Your objective:
From the entries that follow, gather each line holding the word "computer".

Material to process:
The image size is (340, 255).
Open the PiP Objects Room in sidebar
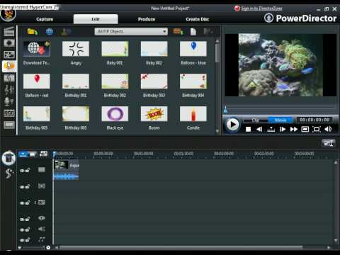coord(9,66)
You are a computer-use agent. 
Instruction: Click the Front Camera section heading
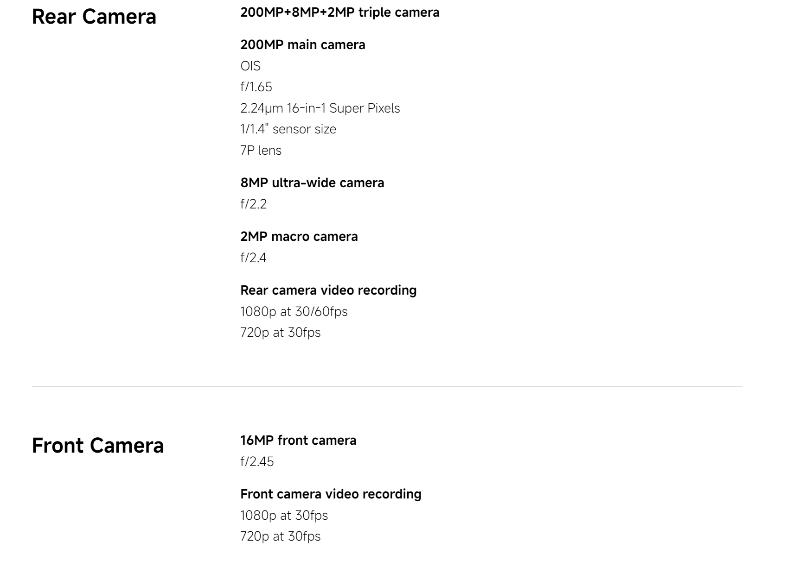click(98, 446)
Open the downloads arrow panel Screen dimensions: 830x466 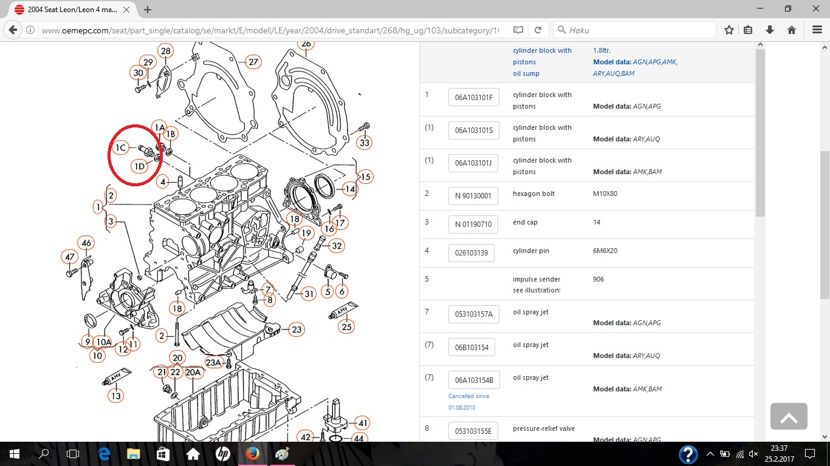pyautogui.click(x=769, y=30)
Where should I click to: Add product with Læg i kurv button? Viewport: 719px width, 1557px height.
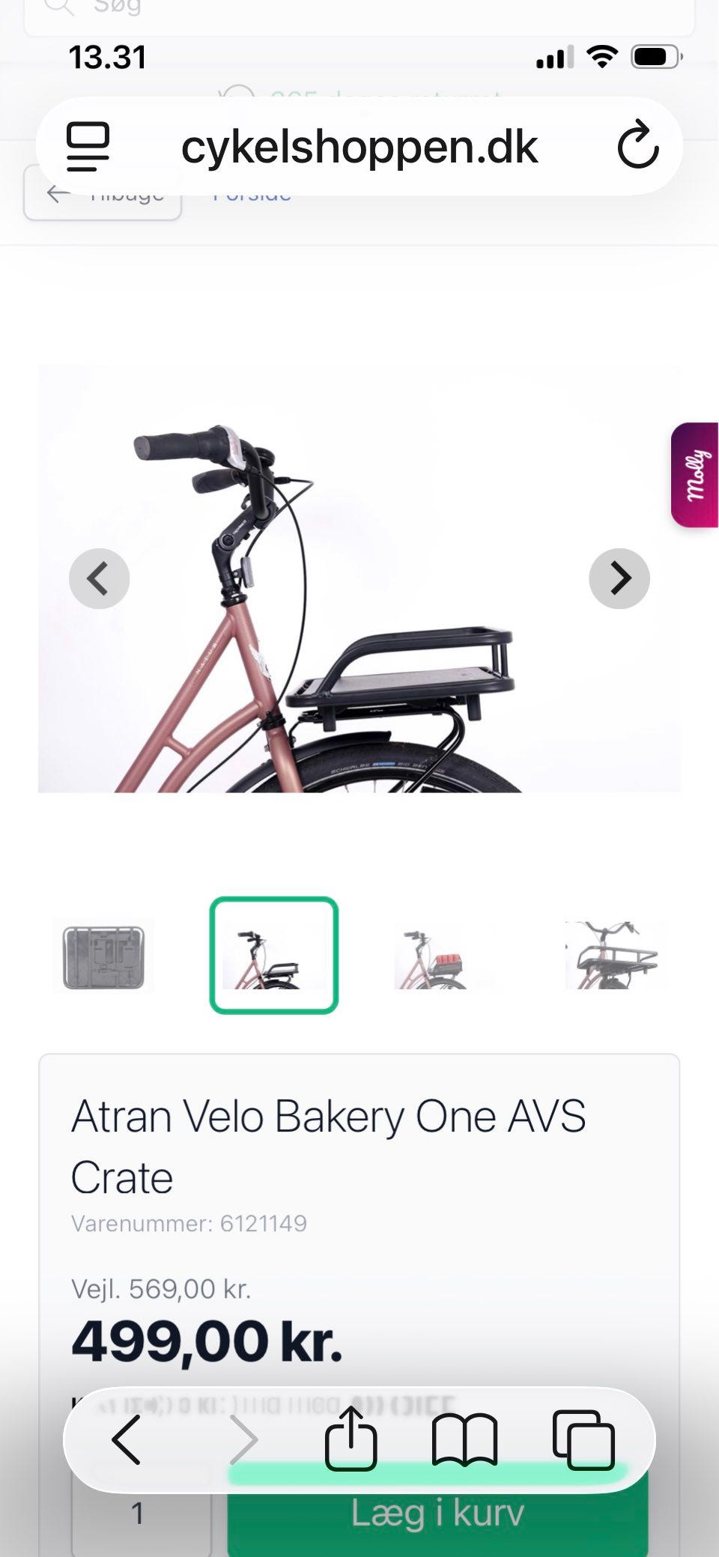(x=437, y=1513)
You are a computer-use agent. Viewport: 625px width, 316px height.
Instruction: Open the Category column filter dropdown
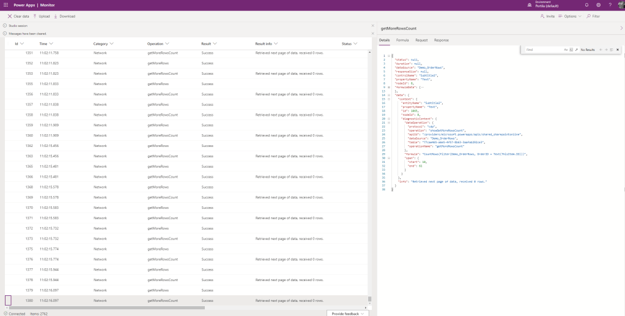pos(111,44)
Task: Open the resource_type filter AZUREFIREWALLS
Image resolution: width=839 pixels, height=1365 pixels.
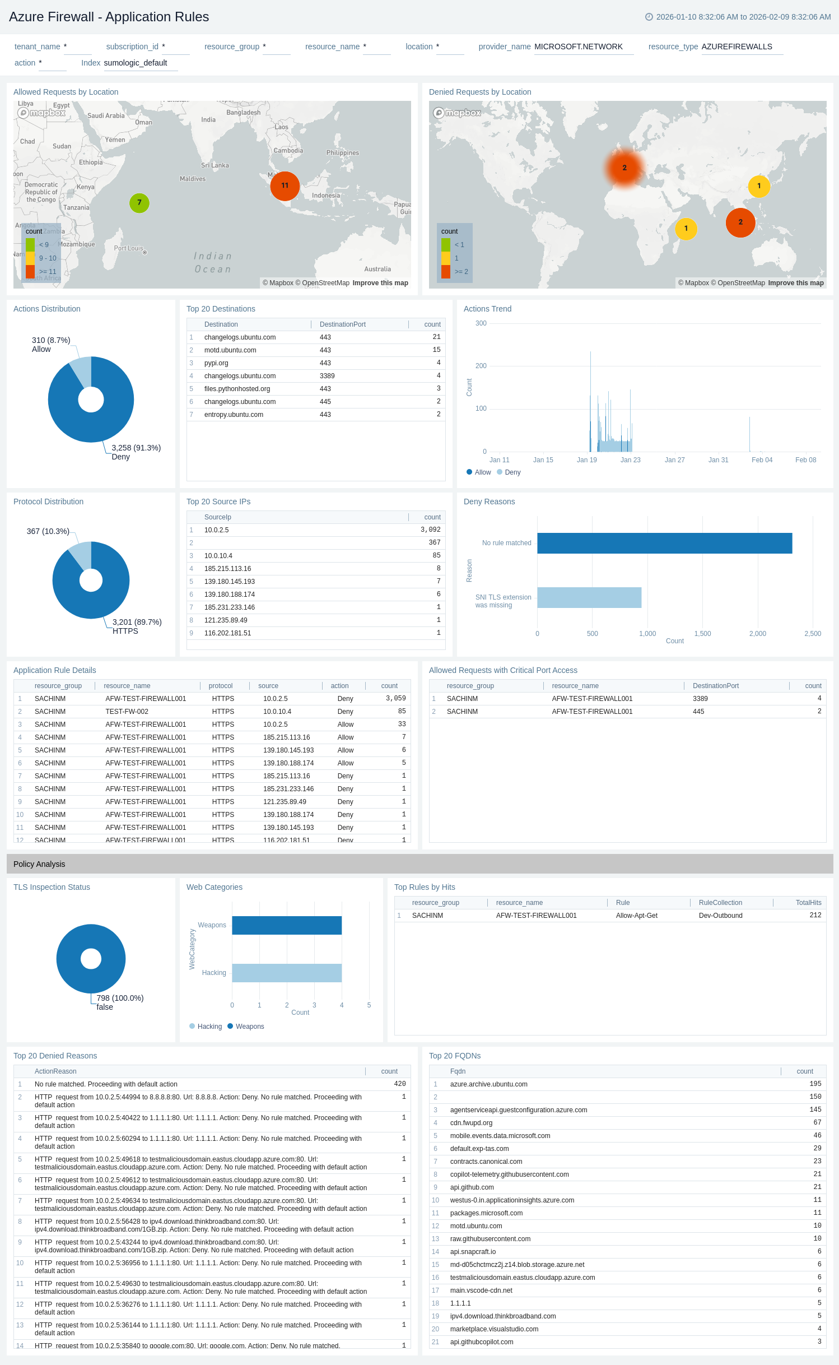Action: pyautogui.click(x=741, y=47)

Solution to this task:
You are a computer-use agent. 
You are a computer-use agent. Viewport: 625px width, 316px height.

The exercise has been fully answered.